= RECORDS SHOWN =
_ _ _ _ _
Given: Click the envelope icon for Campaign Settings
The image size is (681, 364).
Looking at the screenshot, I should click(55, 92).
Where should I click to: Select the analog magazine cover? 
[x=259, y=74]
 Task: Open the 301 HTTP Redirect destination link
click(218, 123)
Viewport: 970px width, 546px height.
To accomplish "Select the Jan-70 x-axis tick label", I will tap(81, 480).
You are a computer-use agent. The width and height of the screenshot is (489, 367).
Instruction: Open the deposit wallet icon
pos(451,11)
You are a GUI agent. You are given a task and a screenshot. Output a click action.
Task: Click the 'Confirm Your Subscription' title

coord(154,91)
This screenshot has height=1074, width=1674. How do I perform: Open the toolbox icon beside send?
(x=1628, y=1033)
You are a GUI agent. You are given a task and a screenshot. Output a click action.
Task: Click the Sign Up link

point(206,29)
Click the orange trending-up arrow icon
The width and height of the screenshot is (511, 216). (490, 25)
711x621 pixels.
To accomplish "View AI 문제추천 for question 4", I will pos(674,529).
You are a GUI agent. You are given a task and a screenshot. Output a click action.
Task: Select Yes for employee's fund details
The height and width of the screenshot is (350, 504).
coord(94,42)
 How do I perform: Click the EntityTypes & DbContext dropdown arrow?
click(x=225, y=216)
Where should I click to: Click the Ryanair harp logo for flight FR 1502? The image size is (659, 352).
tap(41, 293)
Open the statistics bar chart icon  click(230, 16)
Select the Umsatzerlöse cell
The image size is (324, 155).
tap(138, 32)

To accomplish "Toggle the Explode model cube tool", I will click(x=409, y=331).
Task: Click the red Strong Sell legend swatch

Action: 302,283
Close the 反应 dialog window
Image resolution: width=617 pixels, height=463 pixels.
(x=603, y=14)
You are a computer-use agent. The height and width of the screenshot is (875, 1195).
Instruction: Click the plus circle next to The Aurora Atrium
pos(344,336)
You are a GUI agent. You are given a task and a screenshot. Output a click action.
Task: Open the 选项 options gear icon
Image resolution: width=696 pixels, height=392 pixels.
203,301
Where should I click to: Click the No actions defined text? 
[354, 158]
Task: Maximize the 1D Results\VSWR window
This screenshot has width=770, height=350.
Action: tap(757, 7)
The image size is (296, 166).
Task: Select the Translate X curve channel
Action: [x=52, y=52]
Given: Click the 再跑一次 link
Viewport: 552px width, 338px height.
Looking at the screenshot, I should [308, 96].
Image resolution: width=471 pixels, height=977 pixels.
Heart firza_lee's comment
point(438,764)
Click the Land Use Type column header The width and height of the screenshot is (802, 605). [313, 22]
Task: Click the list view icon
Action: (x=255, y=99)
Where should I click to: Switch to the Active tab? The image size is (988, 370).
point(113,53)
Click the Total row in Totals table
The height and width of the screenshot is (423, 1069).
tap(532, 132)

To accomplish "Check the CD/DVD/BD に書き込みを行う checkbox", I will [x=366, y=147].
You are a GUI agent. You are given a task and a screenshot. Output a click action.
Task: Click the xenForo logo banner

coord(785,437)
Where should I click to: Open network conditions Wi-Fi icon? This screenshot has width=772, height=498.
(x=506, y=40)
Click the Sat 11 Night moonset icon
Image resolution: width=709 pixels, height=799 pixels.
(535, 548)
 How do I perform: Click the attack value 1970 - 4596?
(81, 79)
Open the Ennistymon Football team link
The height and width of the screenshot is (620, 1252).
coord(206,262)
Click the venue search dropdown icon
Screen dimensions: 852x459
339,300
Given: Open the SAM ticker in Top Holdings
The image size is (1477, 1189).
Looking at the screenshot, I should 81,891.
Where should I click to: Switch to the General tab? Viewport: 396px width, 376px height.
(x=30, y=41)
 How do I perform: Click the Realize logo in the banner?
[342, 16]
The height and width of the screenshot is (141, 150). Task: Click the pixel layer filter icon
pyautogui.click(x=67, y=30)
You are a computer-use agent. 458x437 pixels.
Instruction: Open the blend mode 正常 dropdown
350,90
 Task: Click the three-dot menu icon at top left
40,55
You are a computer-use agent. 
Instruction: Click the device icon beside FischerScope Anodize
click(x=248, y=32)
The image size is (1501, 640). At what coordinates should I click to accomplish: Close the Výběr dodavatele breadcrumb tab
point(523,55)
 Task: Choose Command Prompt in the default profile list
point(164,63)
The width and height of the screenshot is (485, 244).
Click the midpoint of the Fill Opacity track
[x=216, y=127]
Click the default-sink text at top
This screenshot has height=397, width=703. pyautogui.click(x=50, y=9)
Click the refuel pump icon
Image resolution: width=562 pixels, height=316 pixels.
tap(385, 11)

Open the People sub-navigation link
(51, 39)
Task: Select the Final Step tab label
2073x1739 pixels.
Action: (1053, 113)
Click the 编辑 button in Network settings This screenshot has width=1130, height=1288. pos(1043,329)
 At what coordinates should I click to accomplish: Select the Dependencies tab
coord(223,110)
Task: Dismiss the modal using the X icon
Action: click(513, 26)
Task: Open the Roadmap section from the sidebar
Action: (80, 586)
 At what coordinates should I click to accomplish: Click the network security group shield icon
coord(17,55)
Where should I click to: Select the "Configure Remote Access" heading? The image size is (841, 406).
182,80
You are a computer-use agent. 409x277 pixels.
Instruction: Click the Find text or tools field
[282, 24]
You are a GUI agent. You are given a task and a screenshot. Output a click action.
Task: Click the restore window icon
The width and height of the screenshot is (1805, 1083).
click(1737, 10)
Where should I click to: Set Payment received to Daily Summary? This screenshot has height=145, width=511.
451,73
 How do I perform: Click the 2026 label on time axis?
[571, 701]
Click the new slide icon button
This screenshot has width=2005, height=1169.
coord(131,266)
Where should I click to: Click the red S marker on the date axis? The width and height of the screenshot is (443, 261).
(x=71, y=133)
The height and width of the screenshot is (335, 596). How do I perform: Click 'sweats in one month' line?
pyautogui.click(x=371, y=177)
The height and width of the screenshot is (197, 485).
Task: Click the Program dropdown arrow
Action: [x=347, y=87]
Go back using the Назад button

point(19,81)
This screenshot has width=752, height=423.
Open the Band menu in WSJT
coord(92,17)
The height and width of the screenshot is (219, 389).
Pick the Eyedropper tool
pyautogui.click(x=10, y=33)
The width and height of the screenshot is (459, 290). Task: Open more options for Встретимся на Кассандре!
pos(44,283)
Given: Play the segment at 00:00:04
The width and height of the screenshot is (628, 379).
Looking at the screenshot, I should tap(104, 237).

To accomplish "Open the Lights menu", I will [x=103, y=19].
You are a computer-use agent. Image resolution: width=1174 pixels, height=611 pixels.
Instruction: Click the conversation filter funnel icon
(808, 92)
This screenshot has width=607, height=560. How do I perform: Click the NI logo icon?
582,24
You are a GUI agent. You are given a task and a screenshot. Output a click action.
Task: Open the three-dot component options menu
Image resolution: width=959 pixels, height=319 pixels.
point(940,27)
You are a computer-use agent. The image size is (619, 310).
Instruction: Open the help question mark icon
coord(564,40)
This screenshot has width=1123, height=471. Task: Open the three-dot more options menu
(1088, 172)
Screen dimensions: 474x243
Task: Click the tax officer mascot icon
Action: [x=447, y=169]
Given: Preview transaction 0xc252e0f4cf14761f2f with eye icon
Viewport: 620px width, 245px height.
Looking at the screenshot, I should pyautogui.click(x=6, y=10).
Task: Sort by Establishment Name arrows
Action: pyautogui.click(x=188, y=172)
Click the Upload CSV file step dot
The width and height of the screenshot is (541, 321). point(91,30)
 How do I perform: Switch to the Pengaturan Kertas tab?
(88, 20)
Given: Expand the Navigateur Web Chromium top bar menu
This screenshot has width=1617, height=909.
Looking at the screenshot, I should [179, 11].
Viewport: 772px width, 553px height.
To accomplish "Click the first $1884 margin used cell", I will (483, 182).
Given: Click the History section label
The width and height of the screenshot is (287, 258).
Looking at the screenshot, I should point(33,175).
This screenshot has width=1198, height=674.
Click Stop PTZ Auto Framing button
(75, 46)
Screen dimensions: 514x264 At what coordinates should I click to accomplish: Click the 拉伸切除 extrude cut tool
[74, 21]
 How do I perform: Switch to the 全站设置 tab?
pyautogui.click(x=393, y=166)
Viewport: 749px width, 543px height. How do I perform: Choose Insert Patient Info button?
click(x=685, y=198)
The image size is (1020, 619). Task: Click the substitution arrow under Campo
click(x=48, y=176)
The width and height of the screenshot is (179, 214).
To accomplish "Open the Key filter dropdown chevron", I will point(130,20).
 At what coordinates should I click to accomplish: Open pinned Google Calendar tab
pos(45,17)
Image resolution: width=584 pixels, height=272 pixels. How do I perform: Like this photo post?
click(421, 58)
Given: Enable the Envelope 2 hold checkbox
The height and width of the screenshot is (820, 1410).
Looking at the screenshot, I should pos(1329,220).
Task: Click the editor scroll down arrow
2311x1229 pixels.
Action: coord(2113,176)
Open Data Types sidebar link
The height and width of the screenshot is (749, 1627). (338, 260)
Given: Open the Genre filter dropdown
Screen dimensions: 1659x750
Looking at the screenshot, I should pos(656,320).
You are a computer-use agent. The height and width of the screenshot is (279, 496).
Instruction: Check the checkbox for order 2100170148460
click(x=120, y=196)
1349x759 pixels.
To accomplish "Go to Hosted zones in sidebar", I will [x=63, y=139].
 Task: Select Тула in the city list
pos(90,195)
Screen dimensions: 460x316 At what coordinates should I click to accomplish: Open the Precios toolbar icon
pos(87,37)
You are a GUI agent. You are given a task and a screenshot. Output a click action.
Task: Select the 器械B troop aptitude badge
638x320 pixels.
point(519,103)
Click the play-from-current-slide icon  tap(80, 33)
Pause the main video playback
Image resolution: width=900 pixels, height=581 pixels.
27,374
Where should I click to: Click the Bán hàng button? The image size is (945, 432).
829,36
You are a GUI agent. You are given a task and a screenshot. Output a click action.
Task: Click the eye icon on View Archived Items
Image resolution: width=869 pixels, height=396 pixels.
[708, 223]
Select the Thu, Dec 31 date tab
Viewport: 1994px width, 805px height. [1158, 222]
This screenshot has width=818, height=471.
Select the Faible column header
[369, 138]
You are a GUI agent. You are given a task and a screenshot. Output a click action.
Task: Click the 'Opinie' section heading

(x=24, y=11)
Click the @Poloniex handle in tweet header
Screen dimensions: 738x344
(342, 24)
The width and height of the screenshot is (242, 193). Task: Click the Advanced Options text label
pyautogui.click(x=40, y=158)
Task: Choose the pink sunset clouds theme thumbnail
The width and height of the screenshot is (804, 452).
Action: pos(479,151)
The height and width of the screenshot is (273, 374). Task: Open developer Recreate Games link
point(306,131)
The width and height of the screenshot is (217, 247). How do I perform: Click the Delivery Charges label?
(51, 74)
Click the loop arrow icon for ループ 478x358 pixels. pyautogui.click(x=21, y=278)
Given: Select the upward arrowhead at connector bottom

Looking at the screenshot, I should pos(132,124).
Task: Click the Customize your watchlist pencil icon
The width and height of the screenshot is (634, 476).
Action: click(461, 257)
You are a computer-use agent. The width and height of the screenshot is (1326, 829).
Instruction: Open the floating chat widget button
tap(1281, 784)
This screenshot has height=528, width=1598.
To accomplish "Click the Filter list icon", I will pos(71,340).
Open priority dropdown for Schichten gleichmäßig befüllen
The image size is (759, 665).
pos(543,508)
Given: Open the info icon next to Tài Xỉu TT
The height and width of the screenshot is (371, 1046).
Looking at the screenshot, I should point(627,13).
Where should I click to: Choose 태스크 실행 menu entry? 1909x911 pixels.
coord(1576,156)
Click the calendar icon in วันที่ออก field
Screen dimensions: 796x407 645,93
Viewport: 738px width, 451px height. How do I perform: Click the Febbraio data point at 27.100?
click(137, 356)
_ _ _ _ _
= TASK PROMPT =
Convert the items starting at the line containing "Task: Choose the" and ending at the line containing "Action: click(461, 257)" into a numbered list, omitting any blank lines.

= COMPLETED TASK =
1. Task: Choose the pink sunset clouds theme thumbnail
2. The width and height of the screenshot is (804, 452).
3. Action: pos(479,151)
4. The height and width of the screenshot is (273, 374). Task: Open developer Recreate Games link
5. point(306,131)
6. The width and height of the screenshot is (217, 247). How do I perform: Click the Delivery Charges label?
7. (51, 74)
8. Click the loop arrow icon for ループ 478x358 pixels. pyautogui.click(x=21, y=278)
9. Given: Select the upward arrowhead at connector bottom
10. Looking at the screenshot, I should pos(132,124).
11. Task: Click the Customize your watchlist pencil icon
12. The width and height of the screenshot is (634, 476).
13. Action: click(461, 257)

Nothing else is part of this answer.